Reading passage:
• • • •

Revenue is recorded for store sales upon the purchase of merchandise by customers. The Company’s e-commerce operation records revenue upon the customer receipt date of the merchandise. Shipping and handling revenues are included in total net revenue. Sales tax collected from customers is excluded from revenue and is included as part of accrued income and other taxes on the Company’s Consolidated Balance Sheets. Revenue is recorded net of estimated and actual sales returns and promotional price reductions. The Company records the impact of adjustments to its sales return reserve quarterly within total net revenue and cost of sales. The sales return reserve reflects an estimate of sales returns based on projected merchandise returns determined using historical average return percentages. Revenue is not recorded on the issuance of gift cards. A current liability is recorded upon issuance, and revenue is recognized when the gift card is redeemed for merchandise. Additionally, the Company recognizes revenue on unredeemed gift cards based on an estimate of the amounts that will not be redeemed (“gift card breakage”), determined through historical redemption trends. Gift card breakage revenue is recognized in proportion to actual gift card redemptions as a component of total net revenue. For further information on the Company’s gift card program, refer to the Gift Cards caption below. The Company recognizes royalty revenue generated from its license or franchise agreements based on a percentage of merchandise sales by the licensee/franchisee. This revenue is recorded as a component of total net revenue when earned and collection is probable. The following table sets forth the approximate consolidated percentage of total net revenue attributable to each merchandise group for each of the periods indicated:
The following table disaggregates the Company’s Total Net Revenue by geography:
Cost of Sales, Including Certain Buying, Occupancy, and Warehousing Expenses Cost of sales consists of merchandise costs, including design, sourcing, importing, and inbound freight costs, as well as markdowns, shrinkage and certain promotional costs (collectively, “merchandise costs”) and buying, occupancy and warehousing costs. Design costs are related to the Company's Design Center operations and include compensation, travel and entertainment, supplies and samples for our design teams, as well as rent and depreciation for our Design Center. These costs are included in cost of sales as the respective inventory is sold. Buying, occupancy and warehousing costs consist of compensation, employee benefit expenses and travel and entertainment for our buyers and certain senior merchandising executives; rent and utilities related to our stores, corporate headquarters, distribution centers and other office space; freight from our distribution centers to the stores; compensation and supplies for our distribution centers, including purchasing, receiving and inspection costs; and shipping and handling costs related to our e-commerce operation. Gross profit is the difference between total net revenue and cost of sales. Selling, General, and Administrative Expenses Selling, general, and administrative expenses consist of compensation and employee benefit expenses, including salaries, incentives, and related benefits associated with our stores and corporate headquarters. Selling, general and administrative expenses also include advertising costs, supplies for our stores and home office, communication costs, travel and entertainment, leasing costs and services purchased. Selling, general, and administrative expenses do not include compensation, employee benefit expenses and travel for our design, sourcing and importing teams, our buyers and our distribution centers, as these amounts are recorded in cost of sales. Additionally, selling, general, and administrative expenses do not include rent and utilities related to our stores, operating costs of our distribution centers, and shipping and handling costs related to our e-commerce operations, all of which are included in cost of sales. Other Income, Net Other income, net consists primarily of foreign currency transaction gain/loss, interest income/expense, and realized investment gains/losses.

• • • •

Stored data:

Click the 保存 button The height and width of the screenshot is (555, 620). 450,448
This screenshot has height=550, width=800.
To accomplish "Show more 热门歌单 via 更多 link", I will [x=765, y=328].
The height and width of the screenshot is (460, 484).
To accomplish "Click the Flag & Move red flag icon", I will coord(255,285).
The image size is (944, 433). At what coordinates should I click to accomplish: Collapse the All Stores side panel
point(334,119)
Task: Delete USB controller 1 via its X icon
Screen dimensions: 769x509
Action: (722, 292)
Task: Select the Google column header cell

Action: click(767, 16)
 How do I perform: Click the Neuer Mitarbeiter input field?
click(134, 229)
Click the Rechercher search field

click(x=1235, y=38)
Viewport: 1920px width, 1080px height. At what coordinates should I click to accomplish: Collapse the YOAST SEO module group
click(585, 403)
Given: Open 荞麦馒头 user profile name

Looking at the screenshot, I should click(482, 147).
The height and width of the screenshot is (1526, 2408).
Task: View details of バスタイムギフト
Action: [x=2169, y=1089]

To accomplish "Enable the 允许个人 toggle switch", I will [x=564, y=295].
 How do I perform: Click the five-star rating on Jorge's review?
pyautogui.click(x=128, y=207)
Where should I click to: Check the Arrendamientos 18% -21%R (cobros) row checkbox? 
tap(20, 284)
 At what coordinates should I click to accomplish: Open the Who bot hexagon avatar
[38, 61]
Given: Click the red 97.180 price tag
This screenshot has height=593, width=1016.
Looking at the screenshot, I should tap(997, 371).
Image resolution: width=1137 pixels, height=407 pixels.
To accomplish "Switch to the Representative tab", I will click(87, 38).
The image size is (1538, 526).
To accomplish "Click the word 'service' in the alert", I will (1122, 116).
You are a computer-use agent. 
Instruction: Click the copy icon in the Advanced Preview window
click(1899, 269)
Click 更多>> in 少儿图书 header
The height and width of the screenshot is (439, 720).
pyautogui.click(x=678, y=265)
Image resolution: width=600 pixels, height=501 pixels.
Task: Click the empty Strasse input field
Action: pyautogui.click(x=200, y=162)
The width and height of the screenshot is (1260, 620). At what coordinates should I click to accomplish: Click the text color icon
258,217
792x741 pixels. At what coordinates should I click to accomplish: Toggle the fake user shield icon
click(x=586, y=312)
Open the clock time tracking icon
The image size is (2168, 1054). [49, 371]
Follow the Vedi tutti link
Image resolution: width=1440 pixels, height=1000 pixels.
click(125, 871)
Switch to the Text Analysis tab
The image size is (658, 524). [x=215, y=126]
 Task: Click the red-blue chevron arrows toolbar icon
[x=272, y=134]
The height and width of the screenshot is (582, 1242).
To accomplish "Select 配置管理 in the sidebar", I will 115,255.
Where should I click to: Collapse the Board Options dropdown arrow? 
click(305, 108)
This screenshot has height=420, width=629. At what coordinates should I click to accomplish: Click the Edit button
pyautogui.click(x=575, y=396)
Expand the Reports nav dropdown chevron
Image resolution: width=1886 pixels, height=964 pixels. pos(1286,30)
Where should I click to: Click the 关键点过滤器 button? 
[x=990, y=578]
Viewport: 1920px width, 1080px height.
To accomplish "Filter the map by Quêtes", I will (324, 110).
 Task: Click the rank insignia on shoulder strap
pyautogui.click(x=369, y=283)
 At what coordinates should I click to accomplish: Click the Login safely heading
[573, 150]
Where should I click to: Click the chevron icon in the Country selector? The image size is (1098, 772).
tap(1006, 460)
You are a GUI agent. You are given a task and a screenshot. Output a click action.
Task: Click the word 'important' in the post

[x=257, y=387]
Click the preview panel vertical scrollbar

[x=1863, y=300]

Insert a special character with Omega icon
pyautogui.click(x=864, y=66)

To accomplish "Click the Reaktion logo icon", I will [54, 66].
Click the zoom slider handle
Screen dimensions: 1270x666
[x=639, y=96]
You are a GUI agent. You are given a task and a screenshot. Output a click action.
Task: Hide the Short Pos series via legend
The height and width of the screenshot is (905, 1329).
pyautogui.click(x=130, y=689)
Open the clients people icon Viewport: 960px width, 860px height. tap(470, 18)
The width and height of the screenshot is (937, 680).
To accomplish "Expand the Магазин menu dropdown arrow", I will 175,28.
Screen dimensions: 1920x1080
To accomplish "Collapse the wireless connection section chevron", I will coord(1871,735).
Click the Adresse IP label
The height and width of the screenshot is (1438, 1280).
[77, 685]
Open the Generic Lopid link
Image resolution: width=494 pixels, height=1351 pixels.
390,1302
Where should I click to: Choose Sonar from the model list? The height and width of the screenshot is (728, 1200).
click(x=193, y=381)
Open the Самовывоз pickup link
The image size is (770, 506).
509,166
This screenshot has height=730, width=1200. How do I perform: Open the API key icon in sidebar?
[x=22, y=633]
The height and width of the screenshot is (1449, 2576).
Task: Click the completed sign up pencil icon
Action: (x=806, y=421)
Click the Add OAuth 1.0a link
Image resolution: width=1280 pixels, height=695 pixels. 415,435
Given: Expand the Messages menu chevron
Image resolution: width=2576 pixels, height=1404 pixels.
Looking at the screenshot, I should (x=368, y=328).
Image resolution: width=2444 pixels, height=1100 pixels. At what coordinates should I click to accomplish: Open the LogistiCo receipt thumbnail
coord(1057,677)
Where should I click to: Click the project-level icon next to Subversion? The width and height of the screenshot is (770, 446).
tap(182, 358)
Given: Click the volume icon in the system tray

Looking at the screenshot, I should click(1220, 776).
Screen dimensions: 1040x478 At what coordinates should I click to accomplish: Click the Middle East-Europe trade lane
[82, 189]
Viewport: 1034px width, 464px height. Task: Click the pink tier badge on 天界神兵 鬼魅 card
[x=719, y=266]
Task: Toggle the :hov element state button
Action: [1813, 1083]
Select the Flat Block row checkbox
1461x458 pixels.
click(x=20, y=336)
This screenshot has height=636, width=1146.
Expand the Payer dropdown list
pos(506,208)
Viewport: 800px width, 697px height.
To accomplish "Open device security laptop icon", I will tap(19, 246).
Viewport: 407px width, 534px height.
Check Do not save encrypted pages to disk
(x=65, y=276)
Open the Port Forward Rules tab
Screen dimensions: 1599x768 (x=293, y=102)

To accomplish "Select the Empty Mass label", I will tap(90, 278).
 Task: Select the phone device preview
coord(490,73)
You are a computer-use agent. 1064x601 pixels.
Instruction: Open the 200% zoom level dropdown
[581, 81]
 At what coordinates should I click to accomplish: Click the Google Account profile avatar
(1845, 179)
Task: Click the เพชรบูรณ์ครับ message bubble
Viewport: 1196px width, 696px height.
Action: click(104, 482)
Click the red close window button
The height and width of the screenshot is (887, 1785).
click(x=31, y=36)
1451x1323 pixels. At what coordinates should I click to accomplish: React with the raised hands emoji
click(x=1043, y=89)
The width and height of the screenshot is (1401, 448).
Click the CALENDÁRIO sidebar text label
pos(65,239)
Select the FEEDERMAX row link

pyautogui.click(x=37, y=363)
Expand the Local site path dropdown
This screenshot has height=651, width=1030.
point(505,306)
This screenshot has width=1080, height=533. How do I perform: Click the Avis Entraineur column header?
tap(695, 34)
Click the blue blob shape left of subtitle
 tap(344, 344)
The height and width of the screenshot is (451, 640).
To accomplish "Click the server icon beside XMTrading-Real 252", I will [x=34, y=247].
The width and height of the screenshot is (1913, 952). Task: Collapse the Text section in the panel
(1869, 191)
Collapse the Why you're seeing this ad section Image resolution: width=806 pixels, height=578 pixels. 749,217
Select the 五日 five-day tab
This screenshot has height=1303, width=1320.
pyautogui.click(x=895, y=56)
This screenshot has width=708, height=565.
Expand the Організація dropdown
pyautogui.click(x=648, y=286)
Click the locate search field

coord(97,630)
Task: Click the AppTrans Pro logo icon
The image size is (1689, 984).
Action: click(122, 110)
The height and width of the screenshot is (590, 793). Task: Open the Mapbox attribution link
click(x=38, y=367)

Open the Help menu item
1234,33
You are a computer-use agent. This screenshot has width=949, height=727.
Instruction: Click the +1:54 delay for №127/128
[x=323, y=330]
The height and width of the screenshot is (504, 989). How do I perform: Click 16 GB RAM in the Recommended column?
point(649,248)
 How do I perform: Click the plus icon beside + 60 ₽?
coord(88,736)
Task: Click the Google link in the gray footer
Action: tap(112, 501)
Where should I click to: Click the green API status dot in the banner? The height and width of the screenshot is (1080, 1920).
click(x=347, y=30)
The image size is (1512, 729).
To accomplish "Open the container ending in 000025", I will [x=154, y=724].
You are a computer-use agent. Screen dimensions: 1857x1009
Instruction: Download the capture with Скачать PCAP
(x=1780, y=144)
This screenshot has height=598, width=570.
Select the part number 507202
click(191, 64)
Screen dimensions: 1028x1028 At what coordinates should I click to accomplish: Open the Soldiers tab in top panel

• • • •

Required work:
Write the next part of the accounting policy text on revenue and expenses, starting after its final sentence about other income, net.

Output of the task:
Property and Equipment Property and equipment is recorded on the basis of cost, including costs to prepare the asset for use, with depreciation computed utilizing the straight-line method over the asset’s estimated useful life. The useful lives of our major classes of assets are as follows:
As of November 2, 2019, the weighted average remaining useful life of our assets was approximately eight years.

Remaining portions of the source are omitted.